*Prompt:* Your answer should be an exact copy of every record.

*Material supplied:*
################

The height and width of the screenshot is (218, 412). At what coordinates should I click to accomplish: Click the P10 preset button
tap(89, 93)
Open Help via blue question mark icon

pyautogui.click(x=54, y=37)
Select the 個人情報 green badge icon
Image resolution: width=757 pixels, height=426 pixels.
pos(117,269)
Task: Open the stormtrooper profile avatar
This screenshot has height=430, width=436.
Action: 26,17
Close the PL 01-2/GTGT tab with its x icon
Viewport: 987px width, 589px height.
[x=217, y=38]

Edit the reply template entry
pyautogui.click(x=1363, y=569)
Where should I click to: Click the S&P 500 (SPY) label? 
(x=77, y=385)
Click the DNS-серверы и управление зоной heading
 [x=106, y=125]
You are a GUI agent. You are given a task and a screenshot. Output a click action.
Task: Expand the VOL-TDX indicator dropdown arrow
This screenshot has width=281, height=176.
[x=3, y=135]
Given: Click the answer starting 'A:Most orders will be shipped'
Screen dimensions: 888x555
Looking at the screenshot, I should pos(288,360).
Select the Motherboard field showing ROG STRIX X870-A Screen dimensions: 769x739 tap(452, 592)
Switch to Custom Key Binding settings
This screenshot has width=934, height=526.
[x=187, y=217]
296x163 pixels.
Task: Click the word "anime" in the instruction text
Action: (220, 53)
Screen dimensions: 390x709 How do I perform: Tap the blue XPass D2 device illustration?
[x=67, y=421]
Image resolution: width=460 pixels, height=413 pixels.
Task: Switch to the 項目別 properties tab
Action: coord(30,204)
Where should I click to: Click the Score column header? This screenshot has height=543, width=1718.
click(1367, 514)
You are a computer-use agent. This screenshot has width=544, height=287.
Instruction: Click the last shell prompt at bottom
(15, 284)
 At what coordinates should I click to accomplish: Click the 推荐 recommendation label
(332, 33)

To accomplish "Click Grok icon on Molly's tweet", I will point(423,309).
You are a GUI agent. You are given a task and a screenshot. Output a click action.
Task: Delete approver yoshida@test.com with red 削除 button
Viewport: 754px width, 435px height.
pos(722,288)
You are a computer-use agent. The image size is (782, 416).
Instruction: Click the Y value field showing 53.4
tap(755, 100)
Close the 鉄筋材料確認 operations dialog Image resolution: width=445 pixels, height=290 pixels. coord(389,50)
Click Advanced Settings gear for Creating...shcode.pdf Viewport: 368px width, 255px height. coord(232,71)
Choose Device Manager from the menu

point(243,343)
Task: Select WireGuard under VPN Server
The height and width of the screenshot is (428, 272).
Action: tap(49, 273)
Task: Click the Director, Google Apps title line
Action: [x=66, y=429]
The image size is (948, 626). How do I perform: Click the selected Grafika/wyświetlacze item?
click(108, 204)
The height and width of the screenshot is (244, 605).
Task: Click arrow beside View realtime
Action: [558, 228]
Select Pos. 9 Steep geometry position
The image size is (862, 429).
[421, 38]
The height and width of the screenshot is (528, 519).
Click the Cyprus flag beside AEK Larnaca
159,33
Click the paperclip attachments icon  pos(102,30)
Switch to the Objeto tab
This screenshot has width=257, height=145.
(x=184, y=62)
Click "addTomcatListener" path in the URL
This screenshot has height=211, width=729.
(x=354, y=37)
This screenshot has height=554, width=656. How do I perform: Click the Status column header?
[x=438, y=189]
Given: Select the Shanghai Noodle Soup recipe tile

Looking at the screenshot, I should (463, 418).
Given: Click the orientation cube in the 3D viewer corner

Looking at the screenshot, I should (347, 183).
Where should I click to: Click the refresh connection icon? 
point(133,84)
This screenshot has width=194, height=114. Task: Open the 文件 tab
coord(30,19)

################

*Response to this exercise:*
The height and width of the screenshot is (218, 412). At what coordinates should I click to accomplish: Click the P10 preset button
tap(89, 93)
Open Help via blue question mark icon

pyautogui.click(x=54, y=37)
Select the 個人情報 green badge icon
Image resolution: width=757 pixels, height=426 pixels.
pos(117,269)
Task: Open the stormtrooper profile avatar
This screenshot has height=430, width=436.
Action: 26,17
Close the PL 01-2/GTGT tab with its x icon
Viewport: 987px width, 589px height.
[x=217, y=38]

Edit the reply template entry
pyautogui.click(x=1363, y=569)
Where should I click to: Click the S&P 500 (SPY) label? 
(x=77, y=385)
Click the DNS-серверы и управление зоной heading
 [x=106, y=125]
You are a GUI agent. You are given a task and a screenshot. Output a click action.
Task: Expand the VOL-TDX indicator dropdown arrow
This screenshot has width=281, height=176.
[x=3, y=135]
Given: Click the answer starting 'A:Most orders will be shipped'
Screen dimensions: 888x555
Looking at the screenshot, I should pos(288,360).
Select the Motherboard field showing ROG STRIX X870-A Screen dimensions: 769x739 tap(452, 592)
Switch to Custom Key Binding settings
This screenshot has width=934, height=526.
[x=187, y=217]
296x163 pixels.
Task: Click the word "anime" in the instruction text
Action: (220, 53)
Screen dimensions: 390x709 How do I perform: Tap the blue XPass D2 device illustration?
[x=67, y=421]
Image resolution: width=460 pixels, height=413 pixels.
Task: Switch to the 項目別 properties tab
Action: coord(30,204)
Where should I click to: Click the Score column header? This screenshot has height=543, width=1718.
click(1367, 514)
You are a computer-use agent. This screenshot has width=544, height=287.
Instruction: Click the last shell prompt at bottom
(15, 284)
 At what coordinates should I click to accomplish: Click the 推荐 recommendation label
(332, 33)

To accomplish "Click Grok icon on Molly's tweet", I will point(423,309).
You are a GUI agent. You are given a task and a screenshot. Output a click action.
Task: Delete approver yoshida@test.com with red 削除 button
Viewport: 754px width, 435px height.
pos(722,288)
You are a computer-use agent. The image size is (782, 416).
Instruction: Click the Y value field showing 53.4
tap(755, 100)
Close the 鉄筋材料確認 operations dialog Image resolution: width=445 pixels, height=290 pixels. coord(389,50)
Click Advanced Settings gear for Creating...shcode.pdf Viewport: 368px width, 255px height. coord(232,71)
Choose Device Manager from the menu

point(243,343)
Task: Select WireGuard under VPN Server
The height and width of the screenshot is (428, 272).
Action: tap(49, 273)
Task: Click the Director, Google Apps title line
Action: [x=66, y=429]
The image size is (948, 626). How do I perform: Click the selected Grafika/wyświetlacze item?
click(108, 204)
The height and width of the screenshot is (244, 605).
Task: Click arrow beside View realtime
Action: [558, 228]
Select Pos. 9 Steep geometry position
The image size is (862, 429).
[421, 38]
The height and width of the screenshot is (528, 519).
Click the Cyprus flag beside AEK Larnaca
159,33
Click the paperclip attachments icon  pos(102,30)
Switch to the Objeto tab
This screenshot has width=257, height=145.
(x=184, y=62)
Click "addTomcatListener" path in the URL
This screenshot has height=211, width=729.
(x=354, y=37)
This screenshot has height=554, width=656. How do I perform: Click the Status column header?
[x=438, y=189]
Given: Select the Shanghai Noodle Soup recipe tile

Looking at the screenshot, I should (463, 418).
Given: Click the orientation cube in the 3D viewer corner

Looking at the screenshot, I should (347, 183).
Where should I click to: Click the refresh connection icon? 
point(133,84)
This screenshot has width=194, height=114. Task: Open the 文件 tab
coord(30,19)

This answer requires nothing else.